03 December 2007 00:00 [Source: ICB]
No one can operate in isolation from government intervention, and the petrochemical industry is no exception. The leaders of the world's most powerful and controversial nations exert enormous influence across the globe.
ICIS editors have hand-picked those who, for better or worse, have impacted our business in meaningful ways in 2007. It is highly likely that many will continue to do so next year. Leading our pack of most powerful political players, we have
Venezuela's president, Hugo Chavez, who, as part of a plan to nationalize the country's upstream energy assets, has seized oil fields from ExxonMobil and ConocoPhillips during the past year.
Now nationalization of the downstream industry looms, with Chavez talking of a "petrochemical revolution" - inspired, he says, by the Iranian model. This reportedly includes a planned $20bn (€13.6bn) investment in new plant build over the next five years. Foreign partners at Venezuela's existing petrochemical complexes can only await their fate.
Chavez has caused further consternation among Western nations by both strengthening links with Iran - typified by the signing of a joint venture (JV) agreement on methanol projects in both countries - and by his encouragement of Caribbean nations to seek greater independence from the US by pledging to meet their oil needs for years to come.
Iranian president Mahmoud Ahmadinejad's dogged pursuance of a nuclear development program continues to keep Iran at loggerheads with the US and EU. Despite Iran's vast upstream resources, the political fallout and threat of harsher trade sanctions cast a cloud over the country's chemical thrust. Iran's ambitious, and largely export-oriented, petrochemical expansion plans could well be thwarted as political pressure mounts on Western oil companies and engineering contractors to shun the country.
China's president, Hu Jintao,has had a huge influence in
terms of sustaining the phenomenal economic growth the country has seen in recent years. He has created a political climate and infrastructure conducive to Western investors, who continue to flock to the country, attracted by growing local markets and cheap labor costs.
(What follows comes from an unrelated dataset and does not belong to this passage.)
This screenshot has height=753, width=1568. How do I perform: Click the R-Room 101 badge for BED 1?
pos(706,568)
But it all comes at a price - China's growing pollution and contribution to global warming are raising concerns worldwide.
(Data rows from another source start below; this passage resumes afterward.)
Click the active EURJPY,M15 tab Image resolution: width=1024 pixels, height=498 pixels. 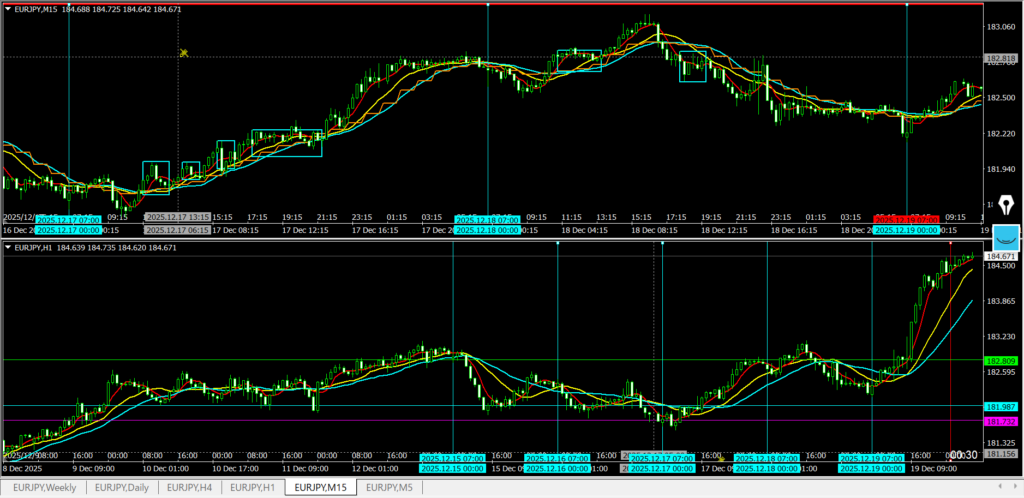[x=320, y=487]
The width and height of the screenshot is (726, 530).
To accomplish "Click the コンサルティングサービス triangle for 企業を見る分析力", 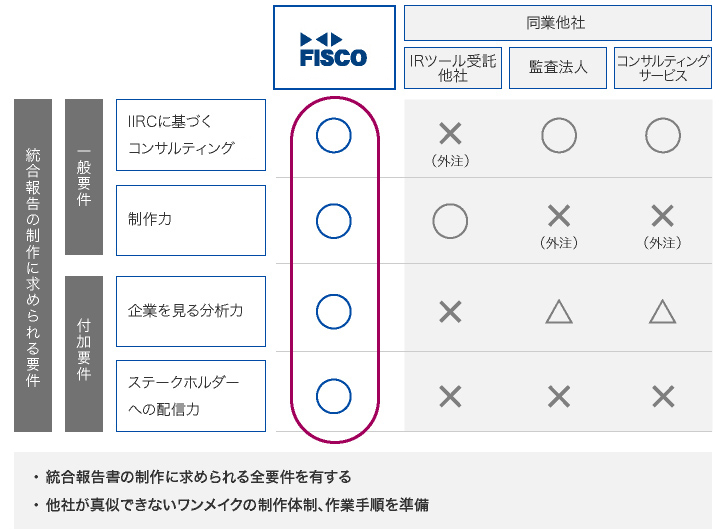I will pos(663,312).
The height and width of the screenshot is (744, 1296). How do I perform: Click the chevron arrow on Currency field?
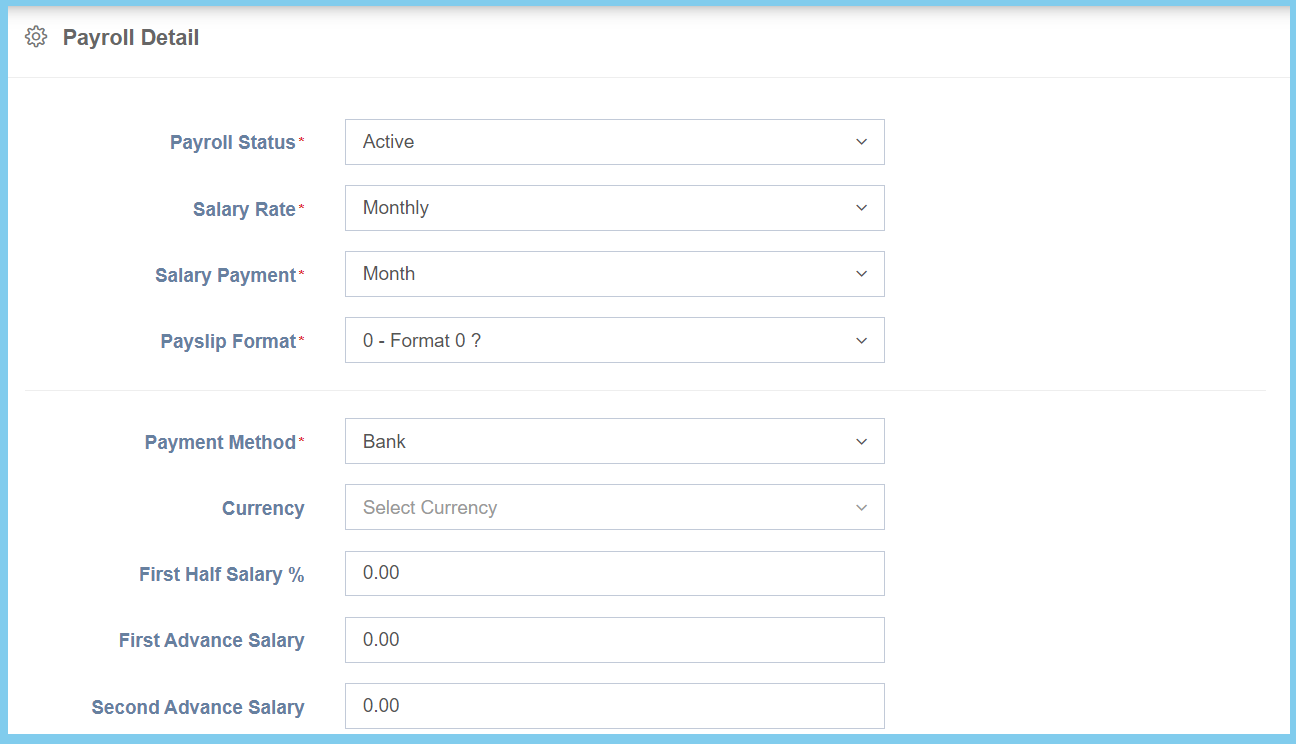(861, 508)
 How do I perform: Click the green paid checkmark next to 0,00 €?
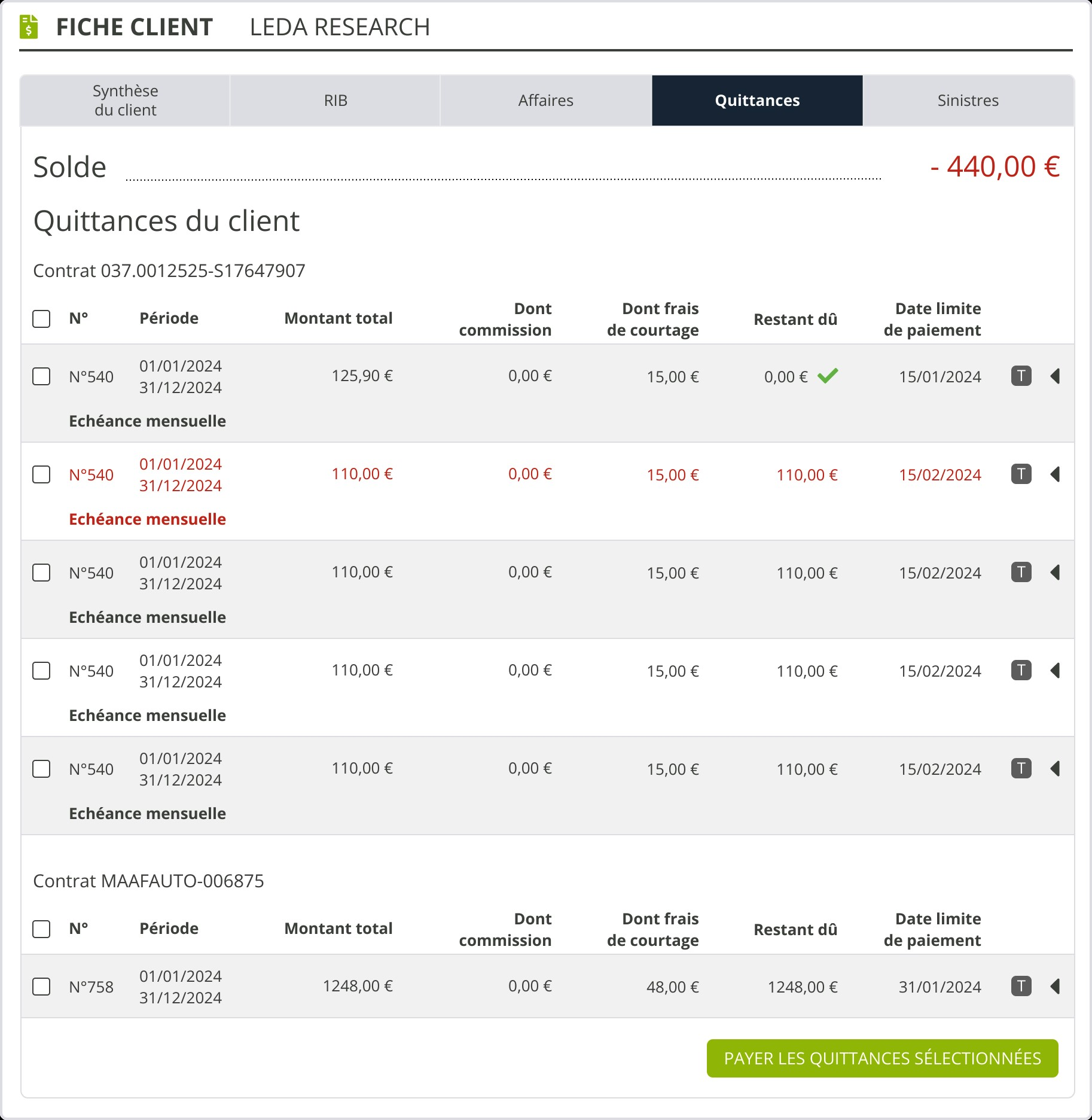click(x=828, y=376)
Russian Federation president Vladimir Putin wields vast power over Russia's huge oil and gas assets. Recent shareholder changes to increase government control of the upstream industry have led, for example, to the European Bank for Reconstruction and Development disengaging from financing talks on the Sakhalin II project, and uncertainty for Western participation in other JVs. Putin's search for ways of lowering Russia's oil export reliance on transit countries, following a debacle over transit fees with Belarus, could also threaten Europe's energy security.
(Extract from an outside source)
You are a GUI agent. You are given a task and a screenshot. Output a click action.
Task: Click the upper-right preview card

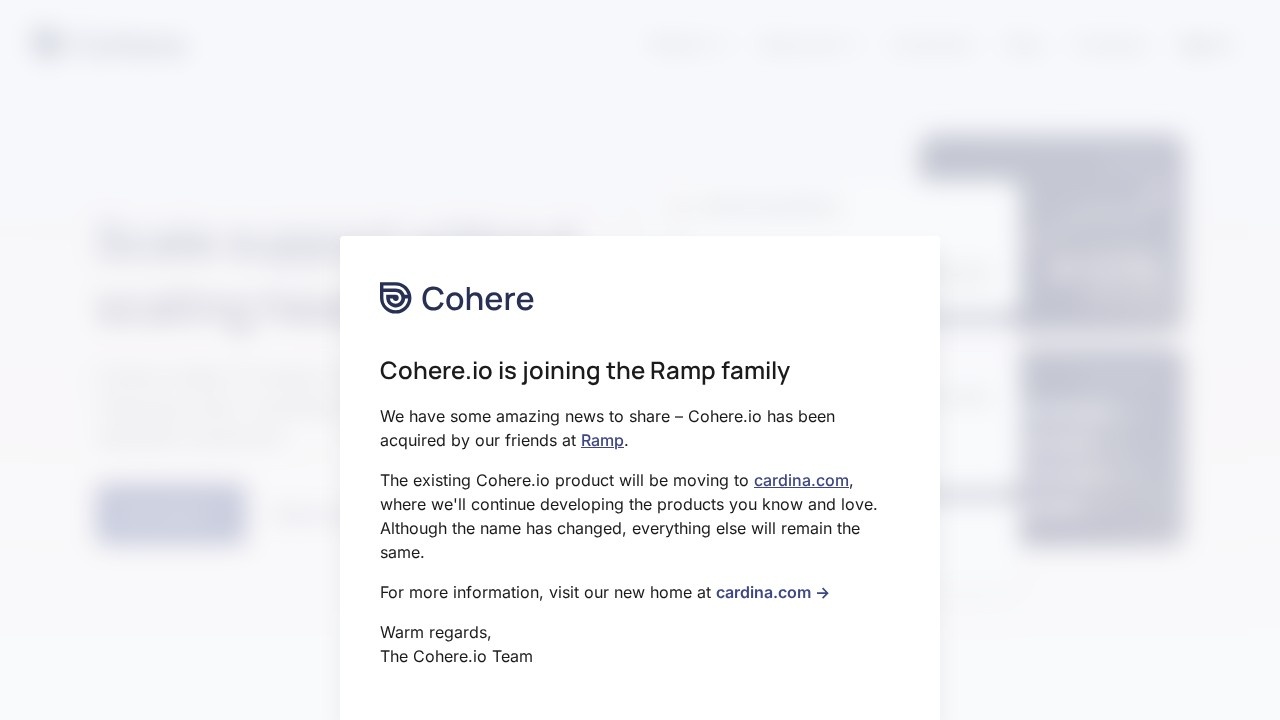click(x=1100, y=230)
Despite his Republican party's bruising defeat in the November 2006 midterm elections, US president George Bush remains a powerful influence on US and global chemicals. The US military presence in Iraq is the biggest issue, but Bush also shapes the industry with his Middle East policies, lack of action on climate change, and increasingly protectionist view of US industry and homeland security. There are trade and currency issues with China as well.